While RNAi was being touted as the breakthrough technology of the year in 2002 and the biotechnology bellwether for the 21st century, the predominant circumspect attitude by RNAi companies allowed them to remain focused on research and strategy, rather than the attention the market was attracting.

The intellectual property issues are the current major problematic area, and thus far, they have not produced any damaging decisions that would severely affect the R&D focus or general operation of the involved parties.

The United States Patent and Trademark Office (USPTO) has been proactive in seeking to ward off potential showdowns between technology developers and to minimize its own contribution to bottlenecks in the patent process by methods such as publication of materials advocating patent pooling, reiterating the most efficient manner to file a relative biotechnology patent, adding a specific RNAi session for therapeutic developers and lawyers and general staff upgrades and maintenance.

There has not been a reckless rush to be the first to clinic with the hottest technology; instead, companies are progressing by design and following projections made long ago to ensure quality, so they don't suffer setbacks and lose ground due to research breakdowns or negative regulatory responses.

The technology is new, but it is not unproven, and is afforded the advanced benefit of lessons learned from antisense and ribozyme technologies; as a result, RNAi is not the traditionally typical new platform technology starting from ground zero.

It already appears to be years ahead of those platforms in terms of specificity, potency and stability, and only a few years after its discovery, is now in a position to apparently replace those technologies.

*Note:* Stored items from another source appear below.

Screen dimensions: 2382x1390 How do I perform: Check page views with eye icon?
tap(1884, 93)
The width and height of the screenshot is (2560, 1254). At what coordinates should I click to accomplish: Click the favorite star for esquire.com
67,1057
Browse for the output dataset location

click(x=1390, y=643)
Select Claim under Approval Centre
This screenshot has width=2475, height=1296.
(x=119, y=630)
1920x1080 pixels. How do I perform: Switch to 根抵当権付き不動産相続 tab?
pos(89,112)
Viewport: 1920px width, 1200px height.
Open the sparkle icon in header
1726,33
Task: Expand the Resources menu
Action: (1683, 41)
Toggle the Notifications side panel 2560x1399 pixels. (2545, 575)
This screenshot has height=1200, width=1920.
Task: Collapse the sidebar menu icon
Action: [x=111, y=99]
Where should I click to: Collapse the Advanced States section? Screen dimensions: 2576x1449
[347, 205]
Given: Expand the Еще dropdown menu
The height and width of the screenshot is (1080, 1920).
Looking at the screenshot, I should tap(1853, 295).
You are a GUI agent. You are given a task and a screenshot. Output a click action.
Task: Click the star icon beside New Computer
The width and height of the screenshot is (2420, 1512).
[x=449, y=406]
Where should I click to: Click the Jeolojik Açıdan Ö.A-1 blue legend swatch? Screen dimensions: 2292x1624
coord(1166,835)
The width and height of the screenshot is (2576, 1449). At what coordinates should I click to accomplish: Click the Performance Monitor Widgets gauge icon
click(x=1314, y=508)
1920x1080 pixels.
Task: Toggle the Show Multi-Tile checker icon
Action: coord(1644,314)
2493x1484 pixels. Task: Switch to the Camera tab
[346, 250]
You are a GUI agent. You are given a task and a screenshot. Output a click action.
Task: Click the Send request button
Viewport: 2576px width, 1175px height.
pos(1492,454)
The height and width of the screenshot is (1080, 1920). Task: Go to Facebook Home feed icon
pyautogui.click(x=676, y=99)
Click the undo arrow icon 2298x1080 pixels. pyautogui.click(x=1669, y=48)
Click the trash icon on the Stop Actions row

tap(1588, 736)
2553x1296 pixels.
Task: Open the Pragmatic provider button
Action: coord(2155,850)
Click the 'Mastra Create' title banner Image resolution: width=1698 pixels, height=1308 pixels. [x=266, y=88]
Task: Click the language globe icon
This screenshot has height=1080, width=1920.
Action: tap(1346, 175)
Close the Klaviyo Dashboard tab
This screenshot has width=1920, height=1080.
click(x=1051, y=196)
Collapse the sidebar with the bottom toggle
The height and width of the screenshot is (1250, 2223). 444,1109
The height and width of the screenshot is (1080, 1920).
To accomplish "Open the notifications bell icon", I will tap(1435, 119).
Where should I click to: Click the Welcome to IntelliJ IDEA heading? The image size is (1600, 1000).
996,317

That development can be evidenced by the dwindling number and stagnated research of antisense programs, as well as by the increasing number of companies with dedicated antisense strategies incorporating RNAi into their R&D agendas or abandoning the old platforms altogether.

Even though the technology is regarded as new, relative to human therapeutics, it has nevertheless been tested and proven successful in the lab for plant and mammalian applications. That success does not guarantee accomplishment in human treatment research; however, it does establish a basis of logical confidence in the science and erudite expectations of clinical progression toward eventual medicines and therapies for human use against a broad range of diseases such as cancer, AMD, hepatitis, Type II diabetes, obesity, and ALS.

Once there are a considerably sufficient number of therapeutic candidates in human clinical trials, projected at mid-2006, that bell-ringing attention no longer will accompany each press release, researchers will be able to begin to work in the relative obscurity in which success is historically determined, and the technology will validate itself or lay bare any acute flaws.

Either way, barring the total rejection of the RNAi mechanism by the human body, the initiation, and subsequent progression of clinical trials will continue to be a heavily anticipated and important event and is forecasted to buoy the RNAi market through at least the end of the decade, with a projection of RNAi-derived therapeutics available for consumer use as early as 2008.

This analysis is an account of the RNAi market, and is based on the research and judgment of the editor and the BioWorld Publishing Group in an effort to convey the market and a vaticination founded on history, trend evaluation, industry resources, and experience.